Gascó considers it important that the owner of a restaurant business is on top of the game. “It changes a lot when you are in an office and you do not have contact with the workers or when the boss is in contact with the clients and the workers. There are decisions that you don’t dare to make, even if it seems like they may be necessary for the business when you are going to have to show your face, like telling your employee to come on their holiday.”

Regarding his beginnings in the profession, he explains that “the explosion of Spanish gastronomy in the 90s is a giant with feet of clay. It was done on top of corpses of people who worked 14-hour days, 7 days a week and sometimes without rest between shifts. These anonymous people raised the gastronomy of this country and have taken the laurels 4”.

It seems unfair to him that some businessmen complain about the increase in personnel costs: “For someone to tell me right now that their labor costs are going up because they have to comply with the law, look, I’m very sorry, but take advantage of everything you have earned before.” ”. He explains that before you would start a new job and they would tell you: “I will pay you the fee by agreement, but that was the only thing they read about the rule. Never, ever, in any restaurant I have worked have they complied with the working conditions.”

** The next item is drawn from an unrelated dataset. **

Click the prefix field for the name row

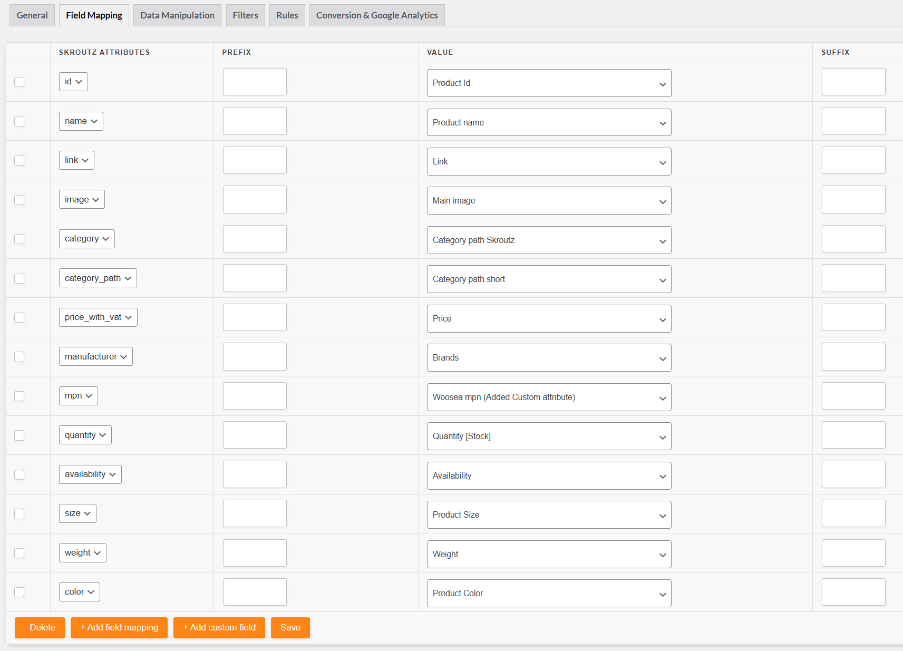[x=255, y=121]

Pau Gascó remembers the times when he left the country to escape his problems and the episode of an anxiety crisis he suffered while working in a restaurant, without being allowed to go home. “The problems are not the fault of the working conditions, but those conditions do not help. “I have made peace with myself by not feeling guilty about the things that have happened to me. But if they make you work 14 hours a day, 7 days a week and with exaggerated tension, the fault of your anxiety crisis is not yours.”

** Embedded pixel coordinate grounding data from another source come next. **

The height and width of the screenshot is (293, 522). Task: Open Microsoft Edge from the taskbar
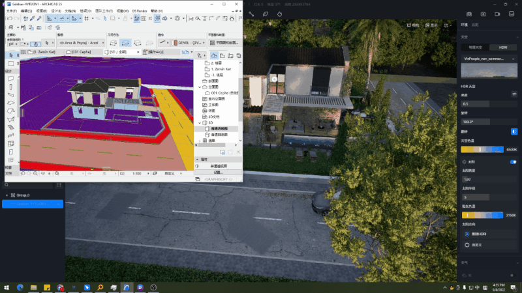pos(20,286)
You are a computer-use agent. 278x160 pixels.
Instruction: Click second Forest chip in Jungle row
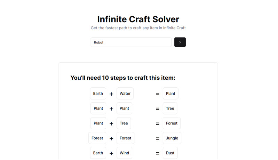[125, 138]
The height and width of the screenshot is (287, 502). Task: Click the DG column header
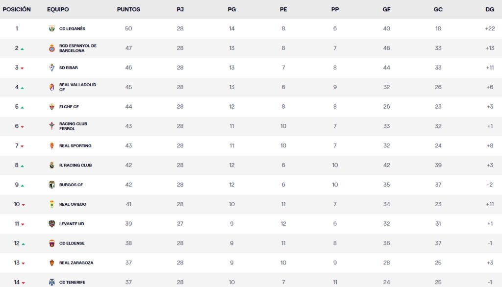point(489,9)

He assures that he loves his job, that it is precious and that he has given it everything, but he denounces that “the working conditions in which we have worked for many years are not fair, the pressure, the treatment… it is not fair what we have done to ourselves.” . It doesn’t have a name. And we have tolerated that level of shit for too long.”

The cook explains that he has had very few people who taught him that employees can be treated politely and that there is another way of working. The problem, he adds, is in his subordinates, who live with frustration. “The problem in Spain is the ass-licking managers, not the bosses.”